--- INPUT Enclosed Below ---

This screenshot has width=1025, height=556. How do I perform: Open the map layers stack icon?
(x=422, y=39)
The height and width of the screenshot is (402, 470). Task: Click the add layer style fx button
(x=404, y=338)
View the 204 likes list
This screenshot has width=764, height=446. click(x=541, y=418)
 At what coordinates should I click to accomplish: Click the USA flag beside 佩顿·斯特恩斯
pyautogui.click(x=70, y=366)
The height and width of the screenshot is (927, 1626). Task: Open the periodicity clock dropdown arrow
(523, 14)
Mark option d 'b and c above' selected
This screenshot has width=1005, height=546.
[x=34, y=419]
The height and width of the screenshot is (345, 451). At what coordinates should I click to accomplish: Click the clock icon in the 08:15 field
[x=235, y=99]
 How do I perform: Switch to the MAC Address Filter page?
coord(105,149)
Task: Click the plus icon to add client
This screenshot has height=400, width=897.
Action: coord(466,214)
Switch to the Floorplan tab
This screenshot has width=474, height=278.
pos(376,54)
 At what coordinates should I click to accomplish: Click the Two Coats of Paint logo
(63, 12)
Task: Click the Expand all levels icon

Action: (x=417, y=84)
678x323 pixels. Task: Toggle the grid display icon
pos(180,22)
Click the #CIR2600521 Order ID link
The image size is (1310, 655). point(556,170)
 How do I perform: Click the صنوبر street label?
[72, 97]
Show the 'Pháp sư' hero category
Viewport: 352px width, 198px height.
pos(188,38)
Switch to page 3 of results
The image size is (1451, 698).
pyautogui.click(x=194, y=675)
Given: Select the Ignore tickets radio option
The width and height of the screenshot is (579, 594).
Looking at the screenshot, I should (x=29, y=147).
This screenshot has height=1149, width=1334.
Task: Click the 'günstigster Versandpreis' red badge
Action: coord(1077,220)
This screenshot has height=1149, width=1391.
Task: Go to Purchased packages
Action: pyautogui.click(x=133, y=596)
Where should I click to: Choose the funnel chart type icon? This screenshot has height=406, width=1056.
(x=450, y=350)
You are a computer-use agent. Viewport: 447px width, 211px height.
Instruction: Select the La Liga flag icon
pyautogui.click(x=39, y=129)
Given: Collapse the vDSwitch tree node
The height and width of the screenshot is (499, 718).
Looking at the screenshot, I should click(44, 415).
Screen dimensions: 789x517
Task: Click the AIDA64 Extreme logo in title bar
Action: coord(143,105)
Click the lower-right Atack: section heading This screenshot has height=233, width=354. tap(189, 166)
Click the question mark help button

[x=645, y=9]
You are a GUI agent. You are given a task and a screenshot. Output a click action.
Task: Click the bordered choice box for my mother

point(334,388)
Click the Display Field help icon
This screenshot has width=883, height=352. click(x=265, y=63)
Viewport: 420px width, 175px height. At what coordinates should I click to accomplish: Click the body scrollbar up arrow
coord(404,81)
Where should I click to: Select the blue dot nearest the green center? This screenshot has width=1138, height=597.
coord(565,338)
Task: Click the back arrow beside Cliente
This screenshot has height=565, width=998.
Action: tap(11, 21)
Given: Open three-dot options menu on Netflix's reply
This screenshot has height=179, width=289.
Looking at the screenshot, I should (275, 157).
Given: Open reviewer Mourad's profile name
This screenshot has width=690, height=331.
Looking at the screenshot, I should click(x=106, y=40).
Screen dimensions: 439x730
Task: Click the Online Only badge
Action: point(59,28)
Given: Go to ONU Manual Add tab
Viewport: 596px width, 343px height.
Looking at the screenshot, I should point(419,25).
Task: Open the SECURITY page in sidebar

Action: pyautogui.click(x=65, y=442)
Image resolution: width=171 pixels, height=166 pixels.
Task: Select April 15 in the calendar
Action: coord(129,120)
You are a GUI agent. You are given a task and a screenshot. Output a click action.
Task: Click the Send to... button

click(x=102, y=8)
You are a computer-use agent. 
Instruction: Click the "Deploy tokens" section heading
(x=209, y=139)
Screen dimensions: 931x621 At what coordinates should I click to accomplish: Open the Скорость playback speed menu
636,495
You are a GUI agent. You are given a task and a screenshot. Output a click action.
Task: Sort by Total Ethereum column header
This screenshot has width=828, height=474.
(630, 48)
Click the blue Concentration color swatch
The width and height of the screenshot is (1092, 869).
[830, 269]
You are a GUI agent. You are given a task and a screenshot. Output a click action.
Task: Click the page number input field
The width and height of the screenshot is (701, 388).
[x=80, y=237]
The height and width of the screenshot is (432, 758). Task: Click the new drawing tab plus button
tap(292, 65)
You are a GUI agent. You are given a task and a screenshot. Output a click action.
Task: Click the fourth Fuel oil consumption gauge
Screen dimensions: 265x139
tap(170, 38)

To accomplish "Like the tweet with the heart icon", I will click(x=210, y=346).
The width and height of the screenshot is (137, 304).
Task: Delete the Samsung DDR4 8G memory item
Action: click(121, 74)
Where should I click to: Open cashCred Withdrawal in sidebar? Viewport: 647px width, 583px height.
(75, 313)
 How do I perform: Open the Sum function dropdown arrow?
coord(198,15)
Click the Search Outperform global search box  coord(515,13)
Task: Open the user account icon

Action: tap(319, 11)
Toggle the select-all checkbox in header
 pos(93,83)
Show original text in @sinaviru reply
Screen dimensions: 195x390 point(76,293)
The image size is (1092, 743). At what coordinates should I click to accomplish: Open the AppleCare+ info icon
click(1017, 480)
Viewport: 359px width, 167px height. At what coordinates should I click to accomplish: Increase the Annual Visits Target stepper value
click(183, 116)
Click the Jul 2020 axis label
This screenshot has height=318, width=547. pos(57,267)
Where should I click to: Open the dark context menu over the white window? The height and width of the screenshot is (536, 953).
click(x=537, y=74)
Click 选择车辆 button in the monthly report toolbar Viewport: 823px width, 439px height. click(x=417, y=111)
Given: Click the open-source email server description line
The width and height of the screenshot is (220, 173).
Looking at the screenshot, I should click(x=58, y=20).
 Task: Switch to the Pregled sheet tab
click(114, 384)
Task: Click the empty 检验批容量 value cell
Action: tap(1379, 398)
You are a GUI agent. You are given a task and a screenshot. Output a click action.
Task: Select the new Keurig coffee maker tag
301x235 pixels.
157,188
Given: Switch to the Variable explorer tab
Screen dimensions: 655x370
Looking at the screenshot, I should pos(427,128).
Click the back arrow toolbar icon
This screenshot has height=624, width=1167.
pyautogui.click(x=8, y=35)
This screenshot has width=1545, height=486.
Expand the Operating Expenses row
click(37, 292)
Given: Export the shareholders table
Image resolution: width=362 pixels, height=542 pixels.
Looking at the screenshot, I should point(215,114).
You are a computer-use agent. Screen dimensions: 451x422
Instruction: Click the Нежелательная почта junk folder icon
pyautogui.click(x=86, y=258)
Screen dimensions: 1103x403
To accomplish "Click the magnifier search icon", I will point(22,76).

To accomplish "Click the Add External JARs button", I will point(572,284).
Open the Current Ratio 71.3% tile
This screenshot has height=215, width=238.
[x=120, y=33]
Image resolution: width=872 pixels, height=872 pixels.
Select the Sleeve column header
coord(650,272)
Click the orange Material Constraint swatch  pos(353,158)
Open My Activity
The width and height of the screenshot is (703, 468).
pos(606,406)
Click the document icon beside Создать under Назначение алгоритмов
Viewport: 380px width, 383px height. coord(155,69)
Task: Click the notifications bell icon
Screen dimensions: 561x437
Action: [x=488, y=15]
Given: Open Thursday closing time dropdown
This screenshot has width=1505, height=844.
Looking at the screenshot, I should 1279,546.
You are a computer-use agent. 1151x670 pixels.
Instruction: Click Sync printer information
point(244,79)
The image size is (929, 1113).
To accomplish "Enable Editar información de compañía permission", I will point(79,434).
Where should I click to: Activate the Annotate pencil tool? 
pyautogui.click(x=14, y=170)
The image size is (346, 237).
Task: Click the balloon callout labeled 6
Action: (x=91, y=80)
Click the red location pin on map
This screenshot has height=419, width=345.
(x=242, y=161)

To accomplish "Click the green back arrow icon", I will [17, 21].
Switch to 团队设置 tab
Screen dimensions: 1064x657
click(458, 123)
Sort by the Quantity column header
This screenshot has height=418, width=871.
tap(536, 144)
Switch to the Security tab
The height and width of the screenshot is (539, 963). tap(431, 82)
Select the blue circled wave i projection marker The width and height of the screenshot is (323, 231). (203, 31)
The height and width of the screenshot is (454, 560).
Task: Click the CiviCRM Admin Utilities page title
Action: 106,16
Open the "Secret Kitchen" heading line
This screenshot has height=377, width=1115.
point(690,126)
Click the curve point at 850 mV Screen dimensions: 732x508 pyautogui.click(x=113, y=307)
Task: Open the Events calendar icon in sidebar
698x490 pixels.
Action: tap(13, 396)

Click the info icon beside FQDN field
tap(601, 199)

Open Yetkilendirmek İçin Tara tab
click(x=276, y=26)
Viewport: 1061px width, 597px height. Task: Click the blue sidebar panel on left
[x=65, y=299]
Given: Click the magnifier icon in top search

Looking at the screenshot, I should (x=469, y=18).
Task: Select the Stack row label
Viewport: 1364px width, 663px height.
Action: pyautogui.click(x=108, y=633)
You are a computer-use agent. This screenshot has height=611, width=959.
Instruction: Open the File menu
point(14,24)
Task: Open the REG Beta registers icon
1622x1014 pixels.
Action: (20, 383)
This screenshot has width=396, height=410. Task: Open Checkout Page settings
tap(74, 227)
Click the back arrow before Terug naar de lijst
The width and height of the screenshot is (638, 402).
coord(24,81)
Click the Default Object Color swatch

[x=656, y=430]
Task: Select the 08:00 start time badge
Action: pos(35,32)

--- End of Enclosed INPUT ---

Would you return exactly, and only, the lines beginning at the one with "Instruction: Open the File menu" and ending at the last line of the listing?

### ANSWER BELOW
Instruction: Open the File menu
point(14,24)
Task: Open the REG Beta registers icon
1622x1014 pixels.
Action: (20, 383)
This screenshot has width=396, height=410. Task: Open Checkout Page settings
tap(74, 227)
Click the back arrow before Terug naar de lijst
The width and height of the screenshot is (638, 402).
coord(24,81)
Click the Default Object Color swatch

[x=656, y=430]
Task: Select the 08:00 start time badge
Action: pos(35,32)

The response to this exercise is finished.